**EXERCISE INPUT**

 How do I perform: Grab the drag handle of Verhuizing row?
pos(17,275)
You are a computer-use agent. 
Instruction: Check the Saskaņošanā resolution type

* * *

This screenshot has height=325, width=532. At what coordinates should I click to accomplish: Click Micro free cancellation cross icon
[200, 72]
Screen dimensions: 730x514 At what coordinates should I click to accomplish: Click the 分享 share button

* * *

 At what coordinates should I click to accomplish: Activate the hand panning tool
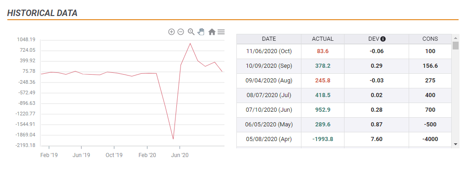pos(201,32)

**WHAT IS NEEDED**
Look above for the line holding "How do I perform: Grab". Print it and every line after it, exactly, through the line holding "Instruction: Check the".

**TASK SOLUTION**
 How do I perform: Grab the drag handle of Verhuizing row?
pos(17,275)
You are a computer-use agent. 
Instruction: Check the Saskaņošanā resolution type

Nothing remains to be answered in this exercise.